My god Elainem and dont take this the wrong way but you seem to jump from one crisis to the next, if i had all the problems you had i would be a babbling wreck .

Anyway if your partner is being treated this way he should take the new job life is too short to be enduring treatment like that . 

You say he was moved 30 miles away is he being bullied in the new office as well..  
Is there not anyone in his office that he can talk to and find out why this is going on and what fueled it in the first place . It seems that from the way you say it that they just took an instant dislike to him . If he is still not happy 30 miles away from the bully he should leave and move on,  he will only make himself more stressed and put himself in danger of tipping over the edge and no job is worth that.


----------



## john martin (8 Jul 2012)

Hi Elainem, another problem for you. The main thing is his mental well being and the stress of this type of problem can be very damaging.


----------



## Bronco Lane (9 Jul 2012)

I don't ever remember you mentioning a partner in your previous postings. Is this a new partner?  The reason I ask this is because if you have only recently met this person the bullying claim might be more to do with your historic problems than anything else. Has your new partners bullying claims only surfaced since you came on the scene.

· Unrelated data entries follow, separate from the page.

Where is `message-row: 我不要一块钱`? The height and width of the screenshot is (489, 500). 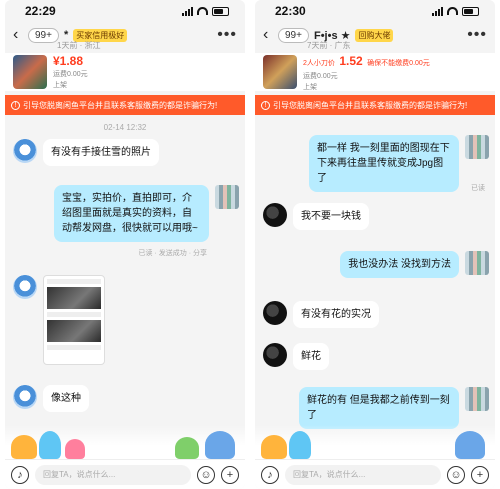 message-row: 我不要一块钱 is located at coordinates (316, 216).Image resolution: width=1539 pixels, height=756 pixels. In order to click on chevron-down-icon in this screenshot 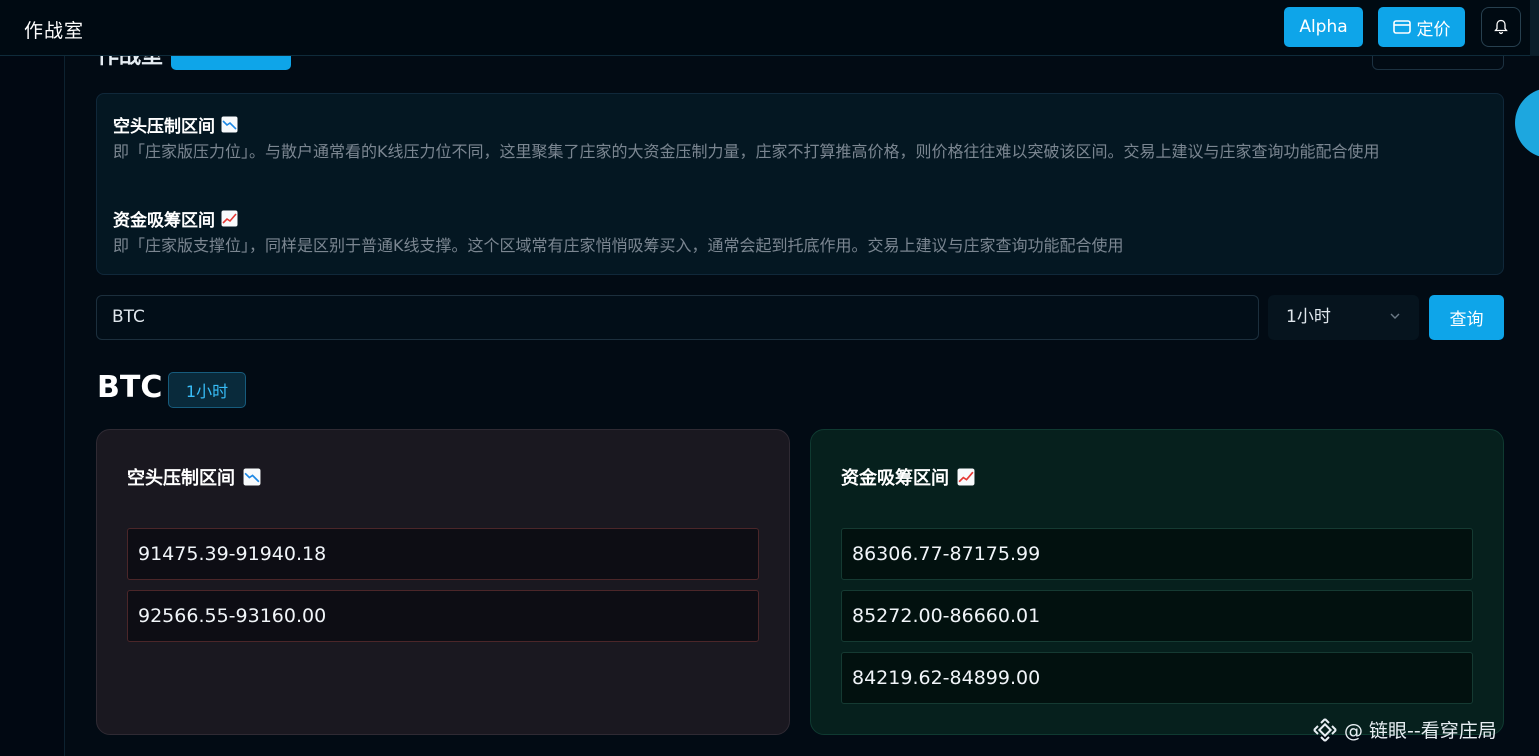, I will do `click(1395, 316)`.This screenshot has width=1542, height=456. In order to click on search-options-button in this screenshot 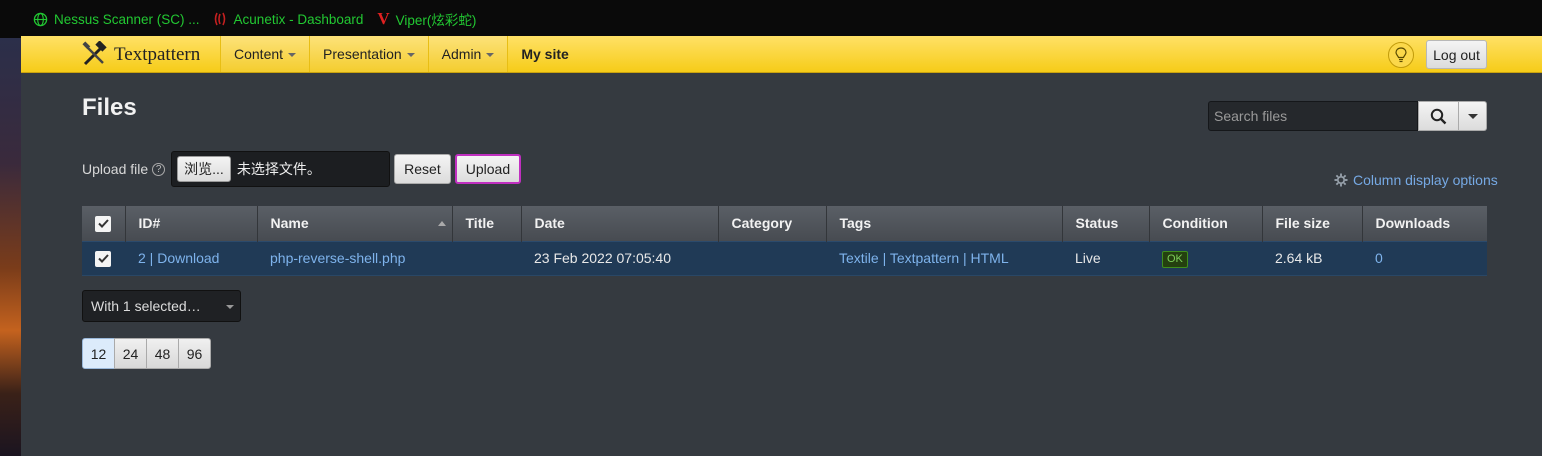, I will do `click(1473, 116)`. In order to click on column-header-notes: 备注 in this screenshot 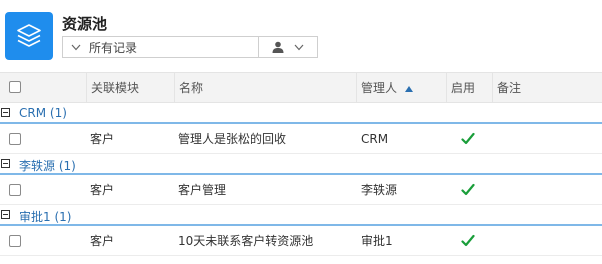, I will do `click(547, 88)`. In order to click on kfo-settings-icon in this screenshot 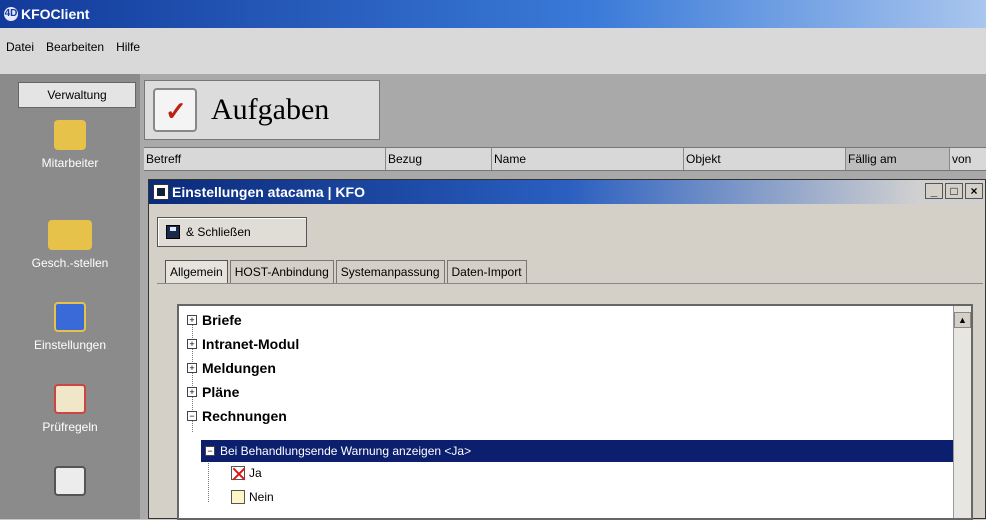, I will do `click(70, 317)`.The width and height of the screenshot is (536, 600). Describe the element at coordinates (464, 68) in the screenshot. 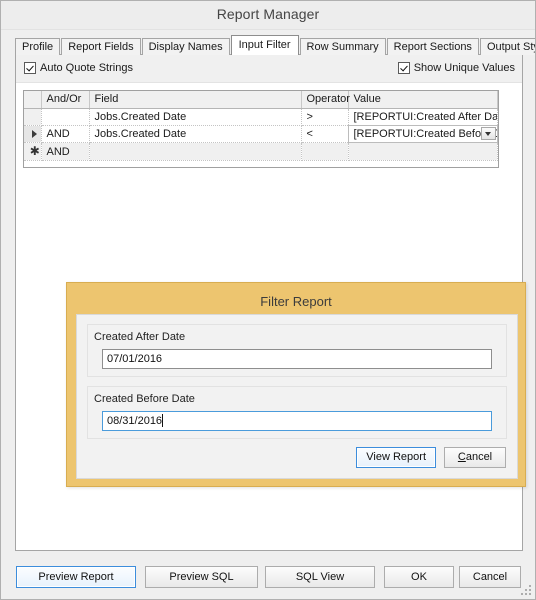

I see `checkbox-show-unique-values-label: Show Unique Values` at that location.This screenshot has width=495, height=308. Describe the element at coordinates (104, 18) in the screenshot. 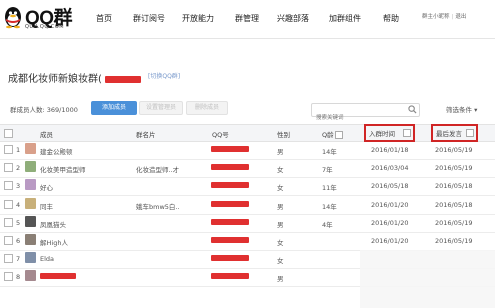

I see `nav-home: 首页` at that location.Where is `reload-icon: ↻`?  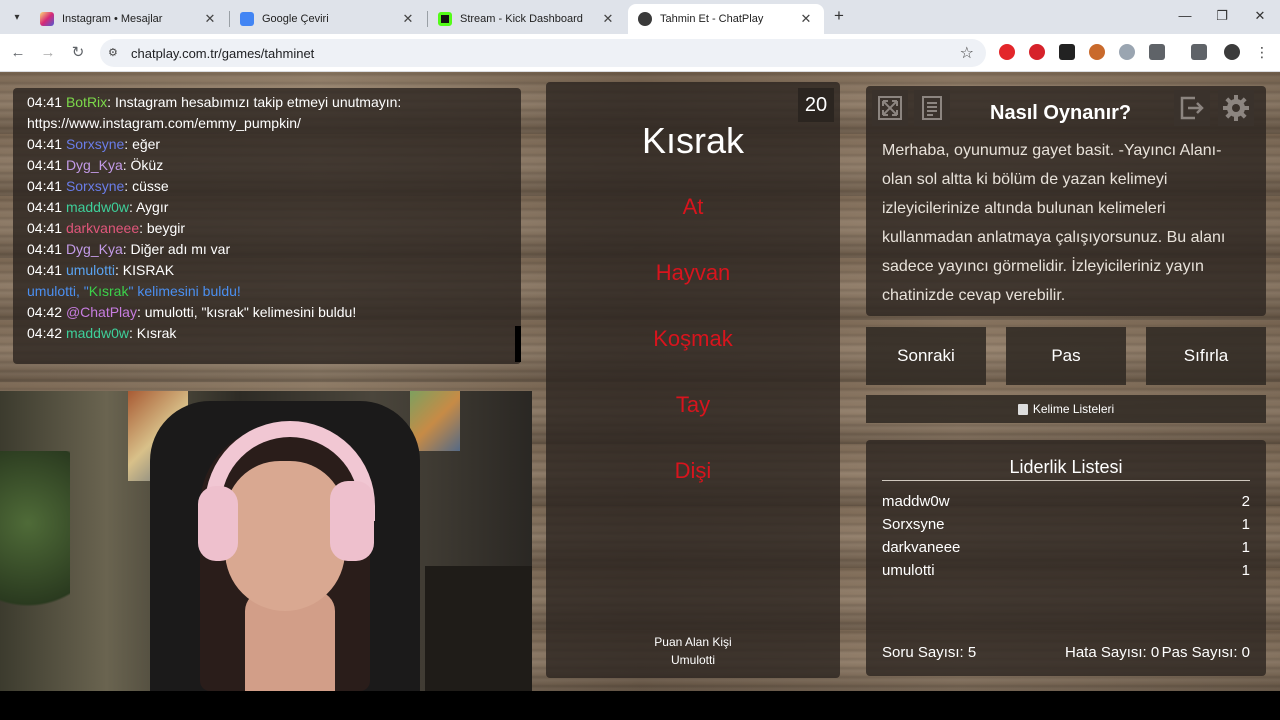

Just looking at it from another angle.


----------



## shipibo (11 Jul 2012)

Elaine


      Present company could release your partner at any time during probation if they wanted, the days of seeing out probation periods are gone ... I speak from practical experience.

       What reasons would your partner have for staying in present role .. is travel the issue with moving to other role ??


----------



## shipibo (11 Jul 2012)

I think it is inappropriate to make personal comments about previous posts, or comment on issues the OP has posted in the past.


----------



## glynner (11 Jul 2012)

+1

I agree crumdub12 well put,

I thought this site was ment to offer advice on issues not comment on posters previous posts, if you have nothing constructive to say,its best to  keep opinions to yourself.


----------



## Cailte (3 Aug 2012)

Completely agree with the above, this is happening more and more on this forum (people bringing up poster's previous posts and using them almost against them) and it is extremely unpleasant and upsetting to read.

OP, I would agree with other poster's who advised your partner to move. Life is too short and i know it isn't fair but having also been in simliar situations in the past, I have learnt that it is easier to just move and get away from the situation, rather than stay and fight. Best of luck to you both.


----------



## smyths (4 Aug 2012)

If it is private sector, Move.  If it is Public sector fight it now or it will continue wherever you go.  A good union rep can help, sometimes, or at least give advice.


----------



## elainem (4 Aug 2012)

*Partner being bullied*

Hi! Smyth and Cailte, thanks for your replies. It was the private sector and he moved. He is much happier now. Management wasn't much help.


----------



## SlugBreath (5 Aug 2012)

Well this problem seems to be cleared up.....next!


----------



## elainem (5 Aug 2012)

*Partner being bullied*

Hi! I'm glad you all have such perfect lives, and people to support you!!!!


----------



## Spear (5 Aug 2012)

elainem said:


> Hi! I'm glad you all have such perfect lives, and people to support you!!!!


 
Not sure I get this point.....??


----------



## PaddyBloggit (5 Aug 2012)

I reckon it was in response to SlugBreath's comment .... 'next!' where he/she seemed to be insinuating that *elainem* has (or will have) another difficulty/problem to post.


----------



## Spear (6 Aug 2012)

PaddyBloggit said:


> I reckon it was in response to SlugBreath's comment .... 'next!' where he/she seemed to be insinuating that *elainem* has (or will have) another difficulty/problem to post.


 
Oh.  I would have thought that was the point of this site.


----------